As a partner at KieranTimberlake, Faircloth leads a transdisciplinary group of professionals in fields as diverse as environmental management, chemical physics, materials science, and architecture to foster collaboration between disciplines, trades, academies, and industries.

Having taught at the University of Pennsylvania, Harvard University, the University of Texas at Austin, and the Royal Danish Academy of Fine Arts, Faircloth was named last year as the College of Architecture and Design’s 2018 BarberMcMurry Professor.

Since 2013, the BarberMcMurry Endowed Professorship has promoted design excellence through teaching by an internationally recognized architect. The professorship is the result of a $1 million endowment given by Blanche Barber and architects at BarberMcMurry Architects, an East Tennessee architecture and design firm.

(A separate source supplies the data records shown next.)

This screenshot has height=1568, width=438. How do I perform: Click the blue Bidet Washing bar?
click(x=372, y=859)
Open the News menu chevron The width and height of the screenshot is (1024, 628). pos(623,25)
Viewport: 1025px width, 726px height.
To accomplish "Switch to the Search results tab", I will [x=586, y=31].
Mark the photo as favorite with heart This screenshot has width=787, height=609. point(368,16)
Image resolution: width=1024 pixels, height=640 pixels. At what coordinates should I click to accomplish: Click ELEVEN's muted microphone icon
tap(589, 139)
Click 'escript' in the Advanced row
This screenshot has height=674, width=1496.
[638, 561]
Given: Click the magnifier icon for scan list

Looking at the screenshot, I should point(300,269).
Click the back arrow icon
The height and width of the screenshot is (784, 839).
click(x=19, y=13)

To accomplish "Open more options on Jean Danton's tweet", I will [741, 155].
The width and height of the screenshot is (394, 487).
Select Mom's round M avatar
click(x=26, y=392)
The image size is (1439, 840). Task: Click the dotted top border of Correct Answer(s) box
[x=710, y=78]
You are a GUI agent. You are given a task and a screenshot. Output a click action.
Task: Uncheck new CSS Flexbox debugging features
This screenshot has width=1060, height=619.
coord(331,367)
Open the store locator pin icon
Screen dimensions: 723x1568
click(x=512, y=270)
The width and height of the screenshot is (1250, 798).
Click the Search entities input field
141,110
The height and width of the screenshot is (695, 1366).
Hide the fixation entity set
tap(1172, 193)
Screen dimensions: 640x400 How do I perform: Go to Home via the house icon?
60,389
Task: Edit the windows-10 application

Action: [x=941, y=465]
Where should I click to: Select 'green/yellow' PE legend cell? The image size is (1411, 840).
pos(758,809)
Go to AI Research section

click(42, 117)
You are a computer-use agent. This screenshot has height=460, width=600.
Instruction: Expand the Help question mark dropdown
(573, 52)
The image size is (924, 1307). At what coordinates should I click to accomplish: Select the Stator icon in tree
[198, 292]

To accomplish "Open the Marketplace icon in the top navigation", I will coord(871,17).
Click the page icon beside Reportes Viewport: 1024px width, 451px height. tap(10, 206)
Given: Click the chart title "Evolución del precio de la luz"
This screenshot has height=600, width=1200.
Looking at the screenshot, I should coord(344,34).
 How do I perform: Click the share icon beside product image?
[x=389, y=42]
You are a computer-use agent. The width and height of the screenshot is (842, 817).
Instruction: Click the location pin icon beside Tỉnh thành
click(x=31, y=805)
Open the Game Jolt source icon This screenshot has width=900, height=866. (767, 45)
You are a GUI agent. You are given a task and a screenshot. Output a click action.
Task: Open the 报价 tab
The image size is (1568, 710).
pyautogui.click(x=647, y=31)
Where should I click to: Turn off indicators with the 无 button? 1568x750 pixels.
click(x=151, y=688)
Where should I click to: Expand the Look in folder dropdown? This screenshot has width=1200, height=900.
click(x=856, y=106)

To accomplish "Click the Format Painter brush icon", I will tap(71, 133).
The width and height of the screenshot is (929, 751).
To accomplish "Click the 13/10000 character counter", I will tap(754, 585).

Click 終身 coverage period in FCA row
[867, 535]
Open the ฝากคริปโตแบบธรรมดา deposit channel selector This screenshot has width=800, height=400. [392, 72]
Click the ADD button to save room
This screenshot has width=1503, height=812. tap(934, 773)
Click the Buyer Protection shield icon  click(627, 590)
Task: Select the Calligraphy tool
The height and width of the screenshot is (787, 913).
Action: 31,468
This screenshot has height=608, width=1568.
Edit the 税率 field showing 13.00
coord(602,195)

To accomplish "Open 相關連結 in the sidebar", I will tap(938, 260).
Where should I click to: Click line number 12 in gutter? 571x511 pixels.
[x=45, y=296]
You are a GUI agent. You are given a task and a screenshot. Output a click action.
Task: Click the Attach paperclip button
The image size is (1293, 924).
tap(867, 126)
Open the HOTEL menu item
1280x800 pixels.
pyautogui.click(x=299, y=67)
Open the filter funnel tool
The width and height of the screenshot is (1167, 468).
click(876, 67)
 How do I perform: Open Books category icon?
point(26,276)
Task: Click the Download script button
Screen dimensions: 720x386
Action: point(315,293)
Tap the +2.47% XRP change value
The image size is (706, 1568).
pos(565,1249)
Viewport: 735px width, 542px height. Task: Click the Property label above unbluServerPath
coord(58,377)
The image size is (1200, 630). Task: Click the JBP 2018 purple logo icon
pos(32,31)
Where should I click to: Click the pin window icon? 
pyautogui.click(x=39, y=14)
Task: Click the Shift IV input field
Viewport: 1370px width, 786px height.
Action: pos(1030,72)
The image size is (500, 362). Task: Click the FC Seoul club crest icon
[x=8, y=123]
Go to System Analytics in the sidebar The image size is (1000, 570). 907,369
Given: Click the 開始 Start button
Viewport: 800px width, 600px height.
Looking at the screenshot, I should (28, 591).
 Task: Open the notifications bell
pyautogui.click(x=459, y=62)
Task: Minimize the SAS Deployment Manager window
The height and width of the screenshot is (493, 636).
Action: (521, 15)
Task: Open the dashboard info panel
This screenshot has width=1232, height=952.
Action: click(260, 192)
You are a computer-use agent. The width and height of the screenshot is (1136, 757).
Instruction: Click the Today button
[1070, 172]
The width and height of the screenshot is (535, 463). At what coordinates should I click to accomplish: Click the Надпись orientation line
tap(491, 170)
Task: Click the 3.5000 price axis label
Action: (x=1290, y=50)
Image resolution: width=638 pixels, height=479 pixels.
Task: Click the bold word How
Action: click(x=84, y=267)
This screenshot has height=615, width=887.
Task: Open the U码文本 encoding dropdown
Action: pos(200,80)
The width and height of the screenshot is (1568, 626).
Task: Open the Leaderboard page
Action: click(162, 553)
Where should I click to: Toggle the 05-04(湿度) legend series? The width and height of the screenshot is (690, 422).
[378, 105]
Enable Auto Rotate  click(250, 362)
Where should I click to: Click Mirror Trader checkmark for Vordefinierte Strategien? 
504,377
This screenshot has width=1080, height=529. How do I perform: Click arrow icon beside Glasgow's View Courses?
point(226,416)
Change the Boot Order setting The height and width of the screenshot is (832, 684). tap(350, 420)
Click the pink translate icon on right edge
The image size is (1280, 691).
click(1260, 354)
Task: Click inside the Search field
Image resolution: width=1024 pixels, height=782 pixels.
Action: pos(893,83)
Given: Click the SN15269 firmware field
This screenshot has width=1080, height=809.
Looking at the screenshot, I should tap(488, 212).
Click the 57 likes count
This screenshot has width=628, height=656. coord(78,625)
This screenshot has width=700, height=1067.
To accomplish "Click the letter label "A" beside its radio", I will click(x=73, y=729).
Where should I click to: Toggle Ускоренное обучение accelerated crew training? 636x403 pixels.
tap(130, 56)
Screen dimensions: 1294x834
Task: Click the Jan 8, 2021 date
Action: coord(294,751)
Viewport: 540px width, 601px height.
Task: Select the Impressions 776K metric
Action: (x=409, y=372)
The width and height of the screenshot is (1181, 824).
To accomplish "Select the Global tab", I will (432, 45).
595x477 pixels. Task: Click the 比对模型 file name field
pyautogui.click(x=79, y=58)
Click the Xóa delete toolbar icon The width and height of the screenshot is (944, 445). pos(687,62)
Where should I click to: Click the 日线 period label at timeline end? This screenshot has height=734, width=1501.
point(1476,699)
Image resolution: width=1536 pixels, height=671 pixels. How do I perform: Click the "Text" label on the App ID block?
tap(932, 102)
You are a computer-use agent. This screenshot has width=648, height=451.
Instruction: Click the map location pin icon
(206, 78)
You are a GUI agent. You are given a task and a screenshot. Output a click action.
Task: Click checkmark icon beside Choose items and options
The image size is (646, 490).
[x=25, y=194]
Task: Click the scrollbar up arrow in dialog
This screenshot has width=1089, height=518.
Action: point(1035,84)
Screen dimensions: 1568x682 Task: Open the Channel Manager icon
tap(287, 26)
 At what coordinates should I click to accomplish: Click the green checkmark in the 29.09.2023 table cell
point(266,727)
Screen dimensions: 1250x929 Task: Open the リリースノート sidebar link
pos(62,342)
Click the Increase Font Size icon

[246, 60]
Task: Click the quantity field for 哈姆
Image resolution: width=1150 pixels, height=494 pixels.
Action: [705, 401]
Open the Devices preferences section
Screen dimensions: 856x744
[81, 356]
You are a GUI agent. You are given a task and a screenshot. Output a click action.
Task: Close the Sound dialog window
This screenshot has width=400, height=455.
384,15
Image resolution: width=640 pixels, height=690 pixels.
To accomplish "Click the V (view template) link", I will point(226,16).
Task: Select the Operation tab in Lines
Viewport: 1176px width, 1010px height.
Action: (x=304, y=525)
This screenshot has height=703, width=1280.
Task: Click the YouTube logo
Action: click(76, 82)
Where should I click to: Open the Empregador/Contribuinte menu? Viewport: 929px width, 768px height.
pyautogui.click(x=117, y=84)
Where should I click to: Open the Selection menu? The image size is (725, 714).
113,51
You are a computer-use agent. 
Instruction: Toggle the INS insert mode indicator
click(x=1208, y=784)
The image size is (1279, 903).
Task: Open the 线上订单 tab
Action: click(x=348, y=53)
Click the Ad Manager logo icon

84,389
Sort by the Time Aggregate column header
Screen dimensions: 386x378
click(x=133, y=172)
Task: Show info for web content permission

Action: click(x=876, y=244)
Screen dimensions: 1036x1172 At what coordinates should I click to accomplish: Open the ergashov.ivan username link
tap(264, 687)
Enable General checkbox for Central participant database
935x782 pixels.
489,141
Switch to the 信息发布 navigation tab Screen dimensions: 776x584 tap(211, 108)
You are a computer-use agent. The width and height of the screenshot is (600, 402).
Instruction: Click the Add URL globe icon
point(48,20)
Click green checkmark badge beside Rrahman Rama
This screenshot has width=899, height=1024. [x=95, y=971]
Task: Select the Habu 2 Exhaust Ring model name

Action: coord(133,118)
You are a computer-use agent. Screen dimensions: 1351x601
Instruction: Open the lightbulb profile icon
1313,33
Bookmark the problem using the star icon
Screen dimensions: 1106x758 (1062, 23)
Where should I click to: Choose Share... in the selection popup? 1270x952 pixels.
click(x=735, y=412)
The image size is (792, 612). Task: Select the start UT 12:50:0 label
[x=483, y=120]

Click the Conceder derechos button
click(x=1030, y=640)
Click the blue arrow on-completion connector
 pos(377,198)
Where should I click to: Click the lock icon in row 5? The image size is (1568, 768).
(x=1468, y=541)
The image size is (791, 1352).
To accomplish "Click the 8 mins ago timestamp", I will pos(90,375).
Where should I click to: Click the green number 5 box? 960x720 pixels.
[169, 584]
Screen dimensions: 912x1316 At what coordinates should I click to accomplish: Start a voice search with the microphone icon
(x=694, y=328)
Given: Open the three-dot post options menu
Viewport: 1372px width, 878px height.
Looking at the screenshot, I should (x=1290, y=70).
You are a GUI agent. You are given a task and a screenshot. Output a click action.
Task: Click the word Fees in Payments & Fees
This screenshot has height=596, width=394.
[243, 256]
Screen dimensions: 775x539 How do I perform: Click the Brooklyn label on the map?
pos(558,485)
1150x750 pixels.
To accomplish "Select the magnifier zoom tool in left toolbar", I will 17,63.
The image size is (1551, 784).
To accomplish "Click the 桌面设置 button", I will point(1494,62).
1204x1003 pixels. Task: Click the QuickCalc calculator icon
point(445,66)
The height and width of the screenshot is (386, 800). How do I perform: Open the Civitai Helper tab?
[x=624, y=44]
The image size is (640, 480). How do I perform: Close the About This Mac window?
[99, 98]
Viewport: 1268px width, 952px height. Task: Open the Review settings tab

Billie Faircloth and her class of students from all three schools in the college of Architecture and Design

I work with students to explore design agency at the interface of architecture, ecology, and materials.

– Billie Faircloth, the College of Architecture and Design’s 2018 BarberMcMurry Professor

Last semester, Faircloth taught an interdisciplinary design studio made up of students from all three schools in the college: architecture, interior architecture, and landscape architecture. Facilitating the studio was Scottie McDaniel, adjunct assistant professor of landscape architecture, and Stephanie Carlisle, environmental researcher at KieranTimberlake and lecturer in urban ecology at PennDesign, shaped the discussion.

“I work with students to explore design agency at the interface of architecture, ecology, and materials,” said Faircloth, whose students are studying the Great Smoky Mountains National Park and Cherokee National Forest and their relationships with the rivers, forests, and lakes that surround them. Their research is taking them into the national park for overnight camping trips, sessions with park officials, and investigation of the history and composition of the land.

The students proposed designs for three sites, including a Center for Ecological Interpretation and Land Use History, an extraction site for building materials, and a material processing site.

Previous BarberMcMurry professors have included Lawrence Scarpa of Brooks + Scarpa in Los Angeles in 2013 and Wendell Burnette of Wendell Burnette Architects in Phoenix in 2015.